Enna. Presso l’amministrazione comunale è nato, magari con anni di ritardi, il Nucleo Operativo Antievasione (Noa), che viene diretto dal dottor Gaetano Campisi, ex comandante dei vigili urbani, collaborato dagli ispettori dei vigili urbani Giancarlo Avanzato, Mario Termini ed Epifanio Riccobene, con l’assistenza tecnica del geometra Gino Oliveri. Un’èquipe antievasione che ha iniziato il suo lavoro per cercare di bloccare tutto quello che riguarda l’evasione dei tributi locali, ma soprattutto puntando sul mancato pagamento dell’insegne pubblicitarie e dei passi carrai, che sono tanti ma che nessuno ha mai pagato.
L’intervento di questo nucleo operativo viene considerato molto importante in quanto il comune potrebbe ricavare parecchi soldi per impinguare le sue finanze. D’altra parte questo è un’operazione che è stata portata avanti, grazie alla sottoscrizione di un protocollo d’intesa tra l’Anci, l’Agenzia delle Entrate e la Guardia di Finanza, quindi con tutti i crismi della regolarità.
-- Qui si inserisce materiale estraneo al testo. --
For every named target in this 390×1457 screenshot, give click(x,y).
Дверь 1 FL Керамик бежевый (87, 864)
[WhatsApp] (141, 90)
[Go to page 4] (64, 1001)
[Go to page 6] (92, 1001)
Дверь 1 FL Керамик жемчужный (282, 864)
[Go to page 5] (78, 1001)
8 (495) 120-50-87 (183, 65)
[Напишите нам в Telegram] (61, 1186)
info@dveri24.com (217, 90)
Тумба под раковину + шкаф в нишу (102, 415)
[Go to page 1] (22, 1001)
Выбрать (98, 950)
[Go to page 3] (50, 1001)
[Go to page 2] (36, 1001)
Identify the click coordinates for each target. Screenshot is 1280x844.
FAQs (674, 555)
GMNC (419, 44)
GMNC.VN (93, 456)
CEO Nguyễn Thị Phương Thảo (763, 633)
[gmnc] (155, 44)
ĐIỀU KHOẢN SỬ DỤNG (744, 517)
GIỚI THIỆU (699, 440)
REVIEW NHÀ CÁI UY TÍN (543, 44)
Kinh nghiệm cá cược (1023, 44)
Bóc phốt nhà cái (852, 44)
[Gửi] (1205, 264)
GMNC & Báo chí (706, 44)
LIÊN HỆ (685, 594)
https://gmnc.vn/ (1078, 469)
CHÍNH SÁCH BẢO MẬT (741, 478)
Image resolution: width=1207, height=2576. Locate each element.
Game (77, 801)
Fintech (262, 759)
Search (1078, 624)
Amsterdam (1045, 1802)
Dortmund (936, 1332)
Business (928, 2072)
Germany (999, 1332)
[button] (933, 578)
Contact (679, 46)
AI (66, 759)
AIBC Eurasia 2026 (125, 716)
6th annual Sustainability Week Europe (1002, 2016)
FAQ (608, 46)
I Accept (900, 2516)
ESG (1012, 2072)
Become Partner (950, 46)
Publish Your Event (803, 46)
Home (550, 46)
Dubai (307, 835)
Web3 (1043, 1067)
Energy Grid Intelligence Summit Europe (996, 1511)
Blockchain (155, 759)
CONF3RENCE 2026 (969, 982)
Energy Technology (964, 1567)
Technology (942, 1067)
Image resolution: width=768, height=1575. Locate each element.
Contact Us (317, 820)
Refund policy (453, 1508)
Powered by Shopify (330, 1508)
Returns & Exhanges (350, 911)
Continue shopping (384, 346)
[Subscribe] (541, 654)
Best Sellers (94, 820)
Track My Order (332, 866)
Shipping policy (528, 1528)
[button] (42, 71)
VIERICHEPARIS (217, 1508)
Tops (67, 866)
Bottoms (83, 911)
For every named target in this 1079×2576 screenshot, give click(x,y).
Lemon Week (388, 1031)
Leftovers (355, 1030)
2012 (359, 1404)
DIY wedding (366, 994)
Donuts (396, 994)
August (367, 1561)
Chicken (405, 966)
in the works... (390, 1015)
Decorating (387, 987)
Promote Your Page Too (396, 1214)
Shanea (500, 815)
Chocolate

C’è da sottolineare il fatto che ad Enna insegne pubblicitarie e passi carrai non sono stati pagati da decenni e qualcuno ha trovato strano che il gruppo Noa si sia presentato, carte alla mano, per fare gli accertamenti e, quindi, invitare il cittadino a pagare quello che è dovuto. Con questa operazione il comune potrebbe incassare parecchi soldi. Sulle insegne luminose e sui passi carrai in tempi diversi, in consiglio comunale, sono intervenuti i consiglieri Dario Cardaci e Maurizio Di Pietro, sottolineando che da queste indagine potevano venire fuori parecchi soldi.
C’è da sottolineare che ad Enna, chi ha pagato insegne e passi carrai sono intorno al 5 per cento. Il Nucleo Operativo Antievasioni ha già effettuato un centinaio di controlli, ha sorpreso parecchi cittadini che hanno trovato strano queste indagini e la emissione di verbali di accertamento, ma il problema è che insegne e passi carrai hanno dei tributi che devono essere pagati, qualche commerciante si è anche indispettito, qualche altro ha dovuto eliminare il palo ed cartelli pubblicitari che si trovavano vicino al suo negozio.
Addirittura nel corso delle indagini il nucleo ha trovato degli immobile che non erano catalogati e non veniva pagato nessuno euro. L’operatività del nucleo è partito dopo che c’è stato un incontro con i rappresentanti delle associazioni di categoria, ai quali è stato spiegato quale il compito del nucleo operativo. E’ evidente che i commercianti, i proprietari dei passi carrai possono regolarizzare le loro posizioni presentandosi presso l’ufficio tributi e così evitare l’ispezione da parte del nucleo operativo.
Le ispezioni, prima di essere effettuate, vengono esaminati e studiati dal nucleo operativo che attualmente viene ospitati nei locali dell’ufficio tributi. Il dottor Gaetano Campisi ha voluto specificare che non si tratta di un atteggiamento vessatorio da parte del nucleo, ma tutti i cittadini, commercianti e non, devono provvedere a regolare la loro posizione.